(Data records)
......

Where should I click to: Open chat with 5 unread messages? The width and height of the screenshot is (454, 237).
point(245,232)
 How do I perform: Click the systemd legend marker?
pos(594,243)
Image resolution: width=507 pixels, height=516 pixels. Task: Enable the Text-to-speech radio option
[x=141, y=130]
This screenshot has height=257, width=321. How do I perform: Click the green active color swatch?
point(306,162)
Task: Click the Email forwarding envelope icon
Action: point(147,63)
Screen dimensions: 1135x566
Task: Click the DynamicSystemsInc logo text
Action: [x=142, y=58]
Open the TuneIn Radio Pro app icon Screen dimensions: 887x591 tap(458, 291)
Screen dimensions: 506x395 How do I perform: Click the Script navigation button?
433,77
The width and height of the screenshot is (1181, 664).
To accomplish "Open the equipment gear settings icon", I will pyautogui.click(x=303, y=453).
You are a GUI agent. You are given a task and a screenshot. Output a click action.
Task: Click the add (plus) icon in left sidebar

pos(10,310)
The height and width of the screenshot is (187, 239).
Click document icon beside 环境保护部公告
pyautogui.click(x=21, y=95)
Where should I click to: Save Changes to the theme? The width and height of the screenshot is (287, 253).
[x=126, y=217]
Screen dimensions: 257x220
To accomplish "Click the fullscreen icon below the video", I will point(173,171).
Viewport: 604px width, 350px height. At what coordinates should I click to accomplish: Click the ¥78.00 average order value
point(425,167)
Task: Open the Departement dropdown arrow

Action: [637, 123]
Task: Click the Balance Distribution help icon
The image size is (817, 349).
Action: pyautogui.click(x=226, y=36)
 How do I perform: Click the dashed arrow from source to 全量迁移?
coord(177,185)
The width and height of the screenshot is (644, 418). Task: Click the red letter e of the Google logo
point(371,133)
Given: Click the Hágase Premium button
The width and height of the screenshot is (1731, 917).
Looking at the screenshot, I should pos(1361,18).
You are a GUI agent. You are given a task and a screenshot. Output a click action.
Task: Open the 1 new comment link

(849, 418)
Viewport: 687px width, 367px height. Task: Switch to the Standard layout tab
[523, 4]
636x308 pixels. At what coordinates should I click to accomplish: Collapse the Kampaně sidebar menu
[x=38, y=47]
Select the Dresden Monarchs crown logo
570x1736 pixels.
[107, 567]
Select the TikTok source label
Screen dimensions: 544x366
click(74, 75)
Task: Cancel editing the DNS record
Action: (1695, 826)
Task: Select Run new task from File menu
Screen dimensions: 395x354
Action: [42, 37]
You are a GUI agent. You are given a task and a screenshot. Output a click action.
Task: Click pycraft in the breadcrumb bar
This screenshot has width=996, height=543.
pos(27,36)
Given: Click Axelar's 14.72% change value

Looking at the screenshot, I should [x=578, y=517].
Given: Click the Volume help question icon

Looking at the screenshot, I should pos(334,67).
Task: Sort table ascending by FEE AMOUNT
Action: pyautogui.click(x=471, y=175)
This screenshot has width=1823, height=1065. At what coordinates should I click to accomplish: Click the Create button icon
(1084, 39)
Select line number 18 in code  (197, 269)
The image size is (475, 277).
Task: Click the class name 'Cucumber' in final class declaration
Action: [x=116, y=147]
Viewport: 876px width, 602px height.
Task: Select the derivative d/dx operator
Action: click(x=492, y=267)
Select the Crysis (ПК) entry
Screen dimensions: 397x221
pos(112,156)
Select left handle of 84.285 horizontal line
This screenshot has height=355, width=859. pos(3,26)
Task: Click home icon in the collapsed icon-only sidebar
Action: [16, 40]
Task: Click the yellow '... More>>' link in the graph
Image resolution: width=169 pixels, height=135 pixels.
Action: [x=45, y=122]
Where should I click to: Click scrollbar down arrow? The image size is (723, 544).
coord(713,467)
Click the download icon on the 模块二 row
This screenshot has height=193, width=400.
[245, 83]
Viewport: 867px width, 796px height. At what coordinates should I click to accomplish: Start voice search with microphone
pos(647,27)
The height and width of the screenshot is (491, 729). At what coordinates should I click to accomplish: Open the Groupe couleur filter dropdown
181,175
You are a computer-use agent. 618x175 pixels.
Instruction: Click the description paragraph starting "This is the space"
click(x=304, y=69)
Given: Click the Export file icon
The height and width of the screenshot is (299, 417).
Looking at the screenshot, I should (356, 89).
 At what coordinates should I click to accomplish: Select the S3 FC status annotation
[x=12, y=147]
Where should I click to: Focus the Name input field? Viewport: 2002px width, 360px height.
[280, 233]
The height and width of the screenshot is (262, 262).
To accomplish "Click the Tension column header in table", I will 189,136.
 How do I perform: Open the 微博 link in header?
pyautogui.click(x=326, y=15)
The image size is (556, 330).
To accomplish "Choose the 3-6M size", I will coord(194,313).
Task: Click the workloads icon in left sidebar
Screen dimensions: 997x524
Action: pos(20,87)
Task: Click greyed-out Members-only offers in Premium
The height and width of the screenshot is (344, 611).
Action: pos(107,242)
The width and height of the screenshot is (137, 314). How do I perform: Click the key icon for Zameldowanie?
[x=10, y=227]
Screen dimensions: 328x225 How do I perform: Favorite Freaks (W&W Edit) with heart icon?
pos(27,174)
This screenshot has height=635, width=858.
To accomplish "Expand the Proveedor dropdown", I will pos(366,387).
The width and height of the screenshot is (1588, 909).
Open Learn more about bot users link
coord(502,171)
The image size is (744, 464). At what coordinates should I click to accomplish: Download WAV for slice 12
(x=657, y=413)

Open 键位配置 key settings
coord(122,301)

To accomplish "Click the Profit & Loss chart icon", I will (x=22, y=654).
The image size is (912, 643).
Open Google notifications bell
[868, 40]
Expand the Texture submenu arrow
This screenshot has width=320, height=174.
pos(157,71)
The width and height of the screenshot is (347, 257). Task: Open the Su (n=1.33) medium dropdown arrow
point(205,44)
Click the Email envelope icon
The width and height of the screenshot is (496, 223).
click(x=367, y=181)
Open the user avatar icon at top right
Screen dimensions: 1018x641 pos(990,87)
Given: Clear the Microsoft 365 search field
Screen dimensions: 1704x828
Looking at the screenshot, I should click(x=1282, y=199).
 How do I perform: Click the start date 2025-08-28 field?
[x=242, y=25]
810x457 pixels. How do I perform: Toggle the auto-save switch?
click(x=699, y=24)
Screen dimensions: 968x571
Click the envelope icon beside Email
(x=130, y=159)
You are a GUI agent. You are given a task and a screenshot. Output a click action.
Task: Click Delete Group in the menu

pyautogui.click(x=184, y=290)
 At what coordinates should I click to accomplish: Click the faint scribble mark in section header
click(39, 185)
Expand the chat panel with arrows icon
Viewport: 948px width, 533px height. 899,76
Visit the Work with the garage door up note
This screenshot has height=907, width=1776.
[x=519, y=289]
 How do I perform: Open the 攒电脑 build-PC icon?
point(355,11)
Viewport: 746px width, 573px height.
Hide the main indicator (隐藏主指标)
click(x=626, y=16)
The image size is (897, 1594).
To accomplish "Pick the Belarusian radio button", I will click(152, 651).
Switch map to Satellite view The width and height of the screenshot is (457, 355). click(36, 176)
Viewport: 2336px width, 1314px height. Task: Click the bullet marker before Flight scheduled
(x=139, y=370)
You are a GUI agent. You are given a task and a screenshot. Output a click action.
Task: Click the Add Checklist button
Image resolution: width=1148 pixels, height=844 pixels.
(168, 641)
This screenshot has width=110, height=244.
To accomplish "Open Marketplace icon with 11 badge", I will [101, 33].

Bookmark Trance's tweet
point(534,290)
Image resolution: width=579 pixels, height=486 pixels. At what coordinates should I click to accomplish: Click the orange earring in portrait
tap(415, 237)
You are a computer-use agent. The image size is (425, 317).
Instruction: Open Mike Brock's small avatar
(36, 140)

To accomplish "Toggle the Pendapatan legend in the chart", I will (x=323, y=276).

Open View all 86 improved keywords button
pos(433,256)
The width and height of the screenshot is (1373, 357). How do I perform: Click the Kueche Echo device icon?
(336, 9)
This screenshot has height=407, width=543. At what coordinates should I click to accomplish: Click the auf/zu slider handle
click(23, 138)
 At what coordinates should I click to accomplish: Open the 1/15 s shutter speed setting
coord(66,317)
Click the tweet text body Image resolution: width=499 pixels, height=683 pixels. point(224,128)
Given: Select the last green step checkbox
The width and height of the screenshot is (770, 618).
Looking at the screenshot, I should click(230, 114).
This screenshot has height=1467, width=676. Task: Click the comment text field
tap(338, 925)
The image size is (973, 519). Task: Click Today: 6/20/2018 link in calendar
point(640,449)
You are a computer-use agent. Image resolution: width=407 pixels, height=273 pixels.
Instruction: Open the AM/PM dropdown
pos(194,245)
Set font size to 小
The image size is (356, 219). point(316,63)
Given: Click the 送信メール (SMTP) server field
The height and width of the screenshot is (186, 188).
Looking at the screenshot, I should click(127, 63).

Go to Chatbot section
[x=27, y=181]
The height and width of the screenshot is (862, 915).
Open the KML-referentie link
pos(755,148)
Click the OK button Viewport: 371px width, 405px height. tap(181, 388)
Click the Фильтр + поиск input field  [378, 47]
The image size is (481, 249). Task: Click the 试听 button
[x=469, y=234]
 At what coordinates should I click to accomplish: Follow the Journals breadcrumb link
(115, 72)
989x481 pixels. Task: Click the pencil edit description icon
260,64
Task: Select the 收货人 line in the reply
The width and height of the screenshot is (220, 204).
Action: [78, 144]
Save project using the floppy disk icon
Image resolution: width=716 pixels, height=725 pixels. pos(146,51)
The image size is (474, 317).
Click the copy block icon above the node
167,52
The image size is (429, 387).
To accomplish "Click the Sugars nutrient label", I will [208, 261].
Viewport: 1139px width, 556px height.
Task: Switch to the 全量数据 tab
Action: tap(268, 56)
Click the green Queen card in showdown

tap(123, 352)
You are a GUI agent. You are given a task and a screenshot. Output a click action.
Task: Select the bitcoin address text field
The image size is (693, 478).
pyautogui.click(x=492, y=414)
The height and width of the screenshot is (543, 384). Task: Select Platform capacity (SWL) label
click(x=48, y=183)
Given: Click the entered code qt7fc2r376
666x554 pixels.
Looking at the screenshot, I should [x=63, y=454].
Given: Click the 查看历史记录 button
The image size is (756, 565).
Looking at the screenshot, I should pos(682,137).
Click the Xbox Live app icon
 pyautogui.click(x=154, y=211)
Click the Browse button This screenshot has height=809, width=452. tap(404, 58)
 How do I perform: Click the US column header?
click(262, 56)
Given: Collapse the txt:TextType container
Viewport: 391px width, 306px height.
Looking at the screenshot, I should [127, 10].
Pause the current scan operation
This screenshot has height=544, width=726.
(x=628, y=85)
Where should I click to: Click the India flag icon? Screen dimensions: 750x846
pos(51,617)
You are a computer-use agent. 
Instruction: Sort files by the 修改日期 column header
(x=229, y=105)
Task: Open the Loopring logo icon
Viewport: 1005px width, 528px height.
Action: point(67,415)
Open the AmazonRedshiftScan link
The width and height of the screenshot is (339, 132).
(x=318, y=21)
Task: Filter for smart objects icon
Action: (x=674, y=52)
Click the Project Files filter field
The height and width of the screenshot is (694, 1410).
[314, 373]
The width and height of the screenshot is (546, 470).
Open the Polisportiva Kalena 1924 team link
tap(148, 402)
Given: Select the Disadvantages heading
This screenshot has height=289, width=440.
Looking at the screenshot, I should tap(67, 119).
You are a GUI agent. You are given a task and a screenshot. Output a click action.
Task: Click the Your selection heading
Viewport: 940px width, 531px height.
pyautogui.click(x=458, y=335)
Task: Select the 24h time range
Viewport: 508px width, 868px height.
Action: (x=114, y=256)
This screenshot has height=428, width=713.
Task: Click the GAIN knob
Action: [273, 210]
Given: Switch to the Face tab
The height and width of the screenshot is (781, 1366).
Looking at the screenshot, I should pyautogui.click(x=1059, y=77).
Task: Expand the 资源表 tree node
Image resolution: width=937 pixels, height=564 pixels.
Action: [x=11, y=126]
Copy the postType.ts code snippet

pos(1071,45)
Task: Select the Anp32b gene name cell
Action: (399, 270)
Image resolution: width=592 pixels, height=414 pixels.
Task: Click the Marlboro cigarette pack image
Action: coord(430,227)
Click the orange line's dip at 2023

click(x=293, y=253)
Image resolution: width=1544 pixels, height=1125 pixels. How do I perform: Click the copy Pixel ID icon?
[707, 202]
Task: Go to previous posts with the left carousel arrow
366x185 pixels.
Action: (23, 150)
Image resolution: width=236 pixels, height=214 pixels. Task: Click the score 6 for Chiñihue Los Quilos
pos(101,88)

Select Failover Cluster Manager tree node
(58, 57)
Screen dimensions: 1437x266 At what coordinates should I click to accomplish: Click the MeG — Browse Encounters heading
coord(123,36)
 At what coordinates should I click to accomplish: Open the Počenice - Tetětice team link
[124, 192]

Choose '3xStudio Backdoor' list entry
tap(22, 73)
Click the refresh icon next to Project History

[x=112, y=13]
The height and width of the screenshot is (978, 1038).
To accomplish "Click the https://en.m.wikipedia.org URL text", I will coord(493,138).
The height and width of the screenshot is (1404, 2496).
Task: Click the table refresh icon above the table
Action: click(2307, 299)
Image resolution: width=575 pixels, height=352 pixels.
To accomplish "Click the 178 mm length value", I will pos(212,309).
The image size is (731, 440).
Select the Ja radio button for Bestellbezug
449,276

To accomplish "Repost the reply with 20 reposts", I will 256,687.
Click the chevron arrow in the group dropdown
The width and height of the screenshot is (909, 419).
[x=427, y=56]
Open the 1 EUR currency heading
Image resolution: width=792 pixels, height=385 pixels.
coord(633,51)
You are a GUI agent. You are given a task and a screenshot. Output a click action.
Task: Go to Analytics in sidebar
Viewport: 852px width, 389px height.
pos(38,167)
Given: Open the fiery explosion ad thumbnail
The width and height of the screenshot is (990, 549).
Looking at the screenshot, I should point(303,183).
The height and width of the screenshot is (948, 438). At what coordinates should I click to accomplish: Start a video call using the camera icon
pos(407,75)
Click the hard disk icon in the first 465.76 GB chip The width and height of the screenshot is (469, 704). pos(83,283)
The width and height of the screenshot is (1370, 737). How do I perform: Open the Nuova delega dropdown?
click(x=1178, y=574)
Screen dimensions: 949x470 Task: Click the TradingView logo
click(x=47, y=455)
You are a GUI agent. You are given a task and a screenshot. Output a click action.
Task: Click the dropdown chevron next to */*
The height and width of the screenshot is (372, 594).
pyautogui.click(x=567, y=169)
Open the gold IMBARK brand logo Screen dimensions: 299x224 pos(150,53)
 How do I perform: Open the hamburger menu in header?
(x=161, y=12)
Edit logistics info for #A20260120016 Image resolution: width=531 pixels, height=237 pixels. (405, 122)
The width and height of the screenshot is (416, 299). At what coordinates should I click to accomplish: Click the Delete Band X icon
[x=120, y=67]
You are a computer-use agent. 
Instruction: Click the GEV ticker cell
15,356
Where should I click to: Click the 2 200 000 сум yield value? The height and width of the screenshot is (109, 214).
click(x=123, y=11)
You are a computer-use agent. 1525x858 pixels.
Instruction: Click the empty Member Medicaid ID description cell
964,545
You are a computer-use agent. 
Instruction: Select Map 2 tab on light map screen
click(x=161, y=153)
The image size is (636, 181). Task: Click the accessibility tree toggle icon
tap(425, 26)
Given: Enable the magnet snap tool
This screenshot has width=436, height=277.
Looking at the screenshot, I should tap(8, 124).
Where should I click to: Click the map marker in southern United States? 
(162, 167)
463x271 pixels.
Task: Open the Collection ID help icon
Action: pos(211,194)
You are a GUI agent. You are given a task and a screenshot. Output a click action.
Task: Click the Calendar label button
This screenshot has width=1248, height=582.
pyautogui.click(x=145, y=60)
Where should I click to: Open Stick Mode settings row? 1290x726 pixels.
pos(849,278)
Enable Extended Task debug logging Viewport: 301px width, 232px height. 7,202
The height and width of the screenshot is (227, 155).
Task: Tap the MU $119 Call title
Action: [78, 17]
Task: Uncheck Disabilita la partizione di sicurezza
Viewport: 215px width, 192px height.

......

▸ Task details:
For each line in the data above that contains the string "computer", extract the line.

▸ Task response:
You are a computer-use agent. 618x175 pixels.
You are a computer-use agent. The image size is (425, 317).
You are a computer-use agent. Image resolution: width=407 pixels, height=273 pixels.
You are a computer-use agent. 
You are a computer-use agent. 
You are a computer-use agent. 1525x858 pixels.
You are a computer-use agent. 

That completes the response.